Без всяких предисловий он ухватил меня за предплечье и наклонился ко мне:
– Что за игру ты затеял, внепланетник?
– Прошу прощения?
– Еще недавно ты был ничтожеством из колизея, а теперь… теперь ты… устроил поединок с молодым лордом.
Я недоуменно выгнул бровь над овальной оправой очков.
– Какой там поединок? Капеллан Вас, графские дети просто попросили меня показать несколько приемов из моего прошлого в бойцовских ямах. Было бы невежливо отказать им.

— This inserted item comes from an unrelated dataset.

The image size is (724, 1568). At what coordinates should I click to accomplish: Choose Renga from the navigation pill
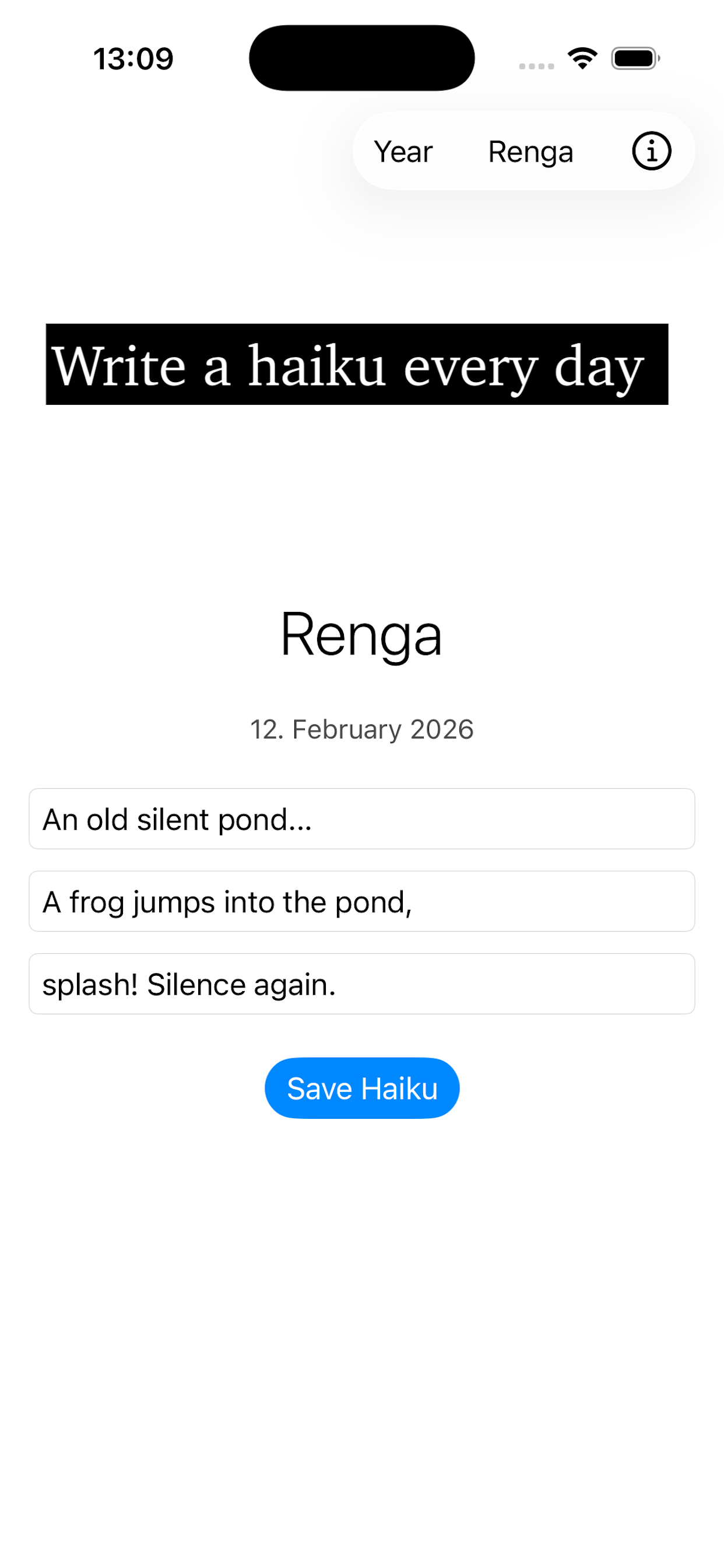[x=530, y=152]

– Невежливо? – повторил Гиллиам, обнажив искусственно спрямленные зубы. – Невежливо?
Он отпустил меня и неуверенно шагнул назад, словно только после двукратного повторения вспомнил значение этого слова.
– Кое-кто при дворе его светлости считает недопустимым, когда человек твоего… твоего положения так близко общается с палатинским сословием, – заявил он.

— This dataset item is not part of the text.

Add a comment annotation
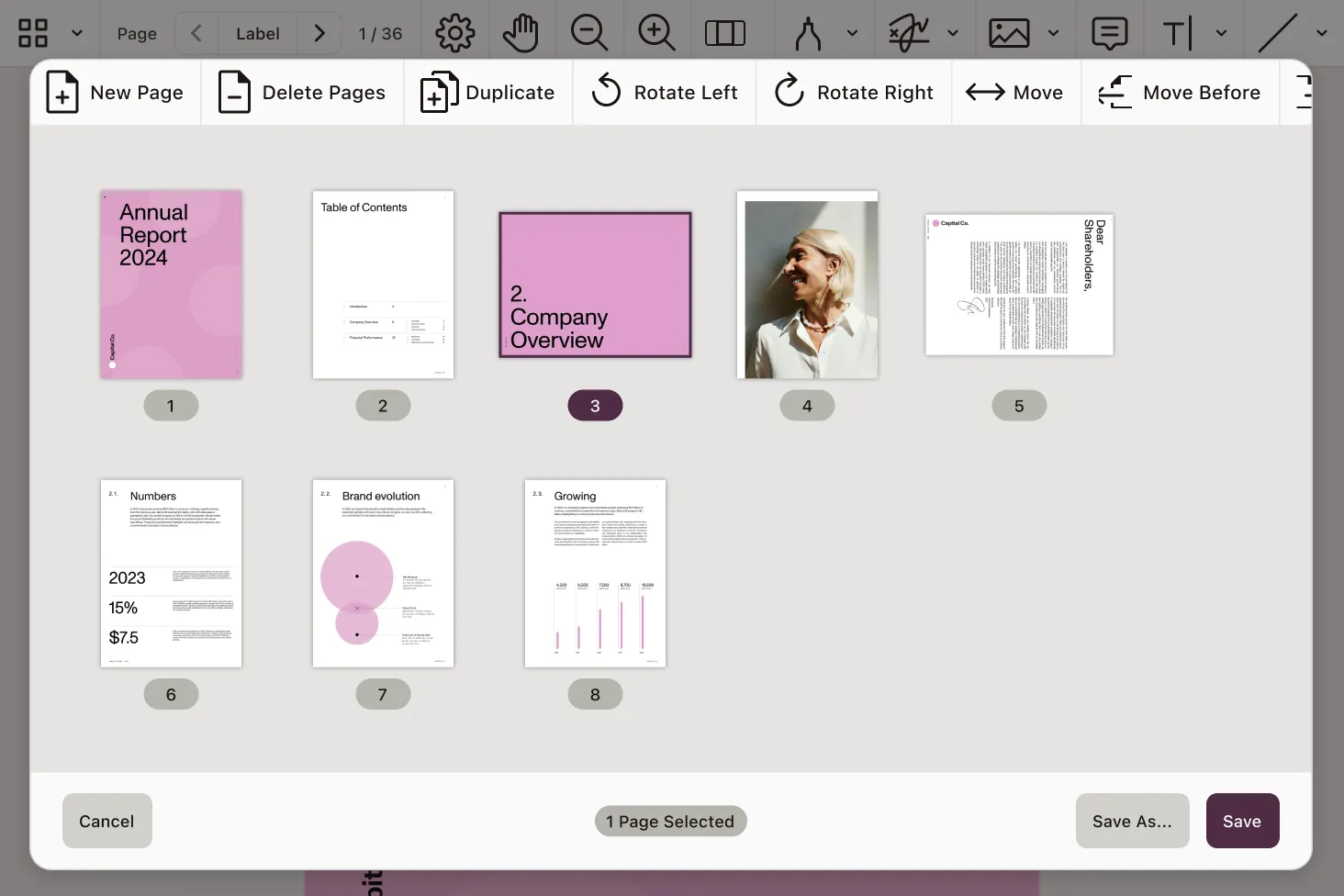The image size is (1344, 896). click(1109, 32)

В ответ я удостоил его едкой, понимающей усмешки.
– А что не так с моим положением? Граф сам велел мне заниматься с его детьми.
– У лорда Балиана не совсем традиционные понятия о приличиях, – едва ли не весело сказал Гиллиам.
Возможно, это была не случайная двусмысленность? Как известно, древние предрассудки время от времени поднимают голову даже в среде палатинов. Гиллиам покраснел, очевидно осознав свою ошибку. Эта неосторожность лишь разозлила его, и он грозно сдвинул брови над глазами разного цвета.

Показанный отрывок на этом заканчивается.